### Aim A
In the file lookup patch below, on which architectures was the patch tested?
### Aim B
Using the reason the file lookup patch below gives, explain why the places that look up files in fd tables without holding a reference need special care.
### Aim C
List every source file that the file lookup patch below modifies.

* [PATCH] Fix file lookup without ref
@ 2006-04-12 18:31 Dipankar Sarma
2006-04-13 0:53 ` Paul E. McKenney
0 siblings, 1 reply; 4+ messages in thread
From: Dipankar Sarma @ 2006-04-12 18:31 UTC (permalink / raw)
To: Andrew Morton; +Cc: Paul E.McKenney, linux-kernel
This patch fixes a problem with some places in the kernel where
we look up file structure from the fd table but don't hold
a reference to the file. Those places cannot be lock-free.
These places aren't in fast path, so it is not a problem.
I have tested this patch on powerpc and x86_64 using basic
tests and ltp. We should aim to merge this for 2.6.17.
Thanks
Dipankar
There are places in the kernel where we look up files in fd tables
and access the file structure without holding refereces to the file.
So, we need special care to avoid the race between
looking up files in the fd table and tearing down of the file
in another CPU. Otherwise, one might see a NULL f_dentry or
such torn down version of the file. This patch fixes those
special places where such a race may happen.
Signed-off-by: Dipankar Sarma <dipankar@in.ibm.com>
---
drivers/char/tty_io.c | 8 ++++++--
fs/locks.c | 9 +++++++--
fs/proc/base.c | 21 +++++++++++++++------
3 files changed, 28 insertions(+), 10 deletions(-)
diff -puN drivers/char/tty_io.c~fix-proc-fd-ops drivers/char/tty_io.c
--- linux-2.6.16-rcu/drivers/char/tty_io.c~fix-proc-fd-ops 2006-04-12 21:06:24.000000000 +0530
+++ linux-2.6.16-rcu-dipankar/drivers/char/tty_io.c 2006-04-12 21:06:24.000000000 +0530
@@ -2706,7 +2706,11 @@ static void __do_SAK(void *arg)

### Supplied material
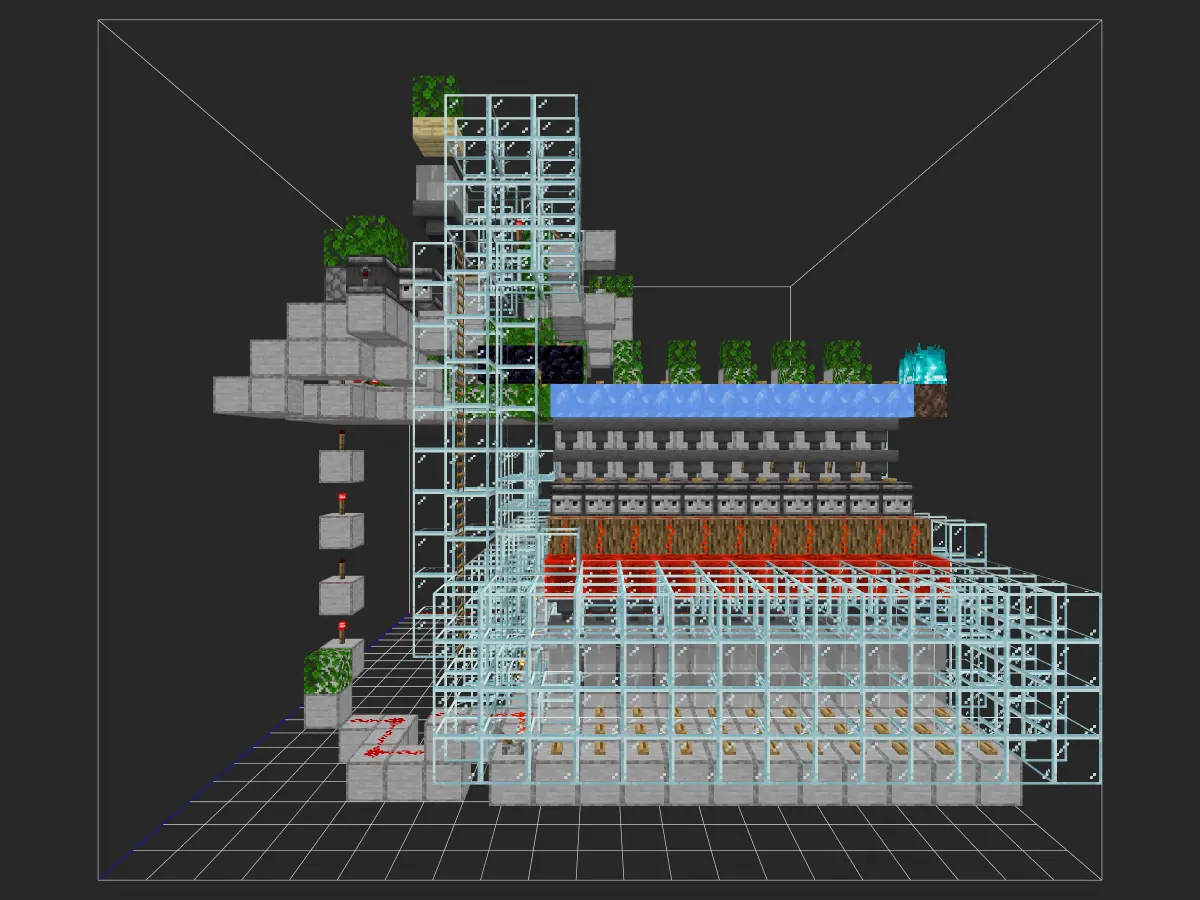Click the topmost leaves block of the tower
This screenshot has height=900, width=1200.
(435, 96)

### Complete output A
It was tested on powerpc and x86_64.

### Complete output B
Without that care, a race can occur between looking up a file in the fd table and the file being torn down on another CPU. One might then see a NULL f_dentry or some other torn-down version of the file.

### Complete output C
drivers/char/tty_io.c, fs/locks.c, fs/proc/base.c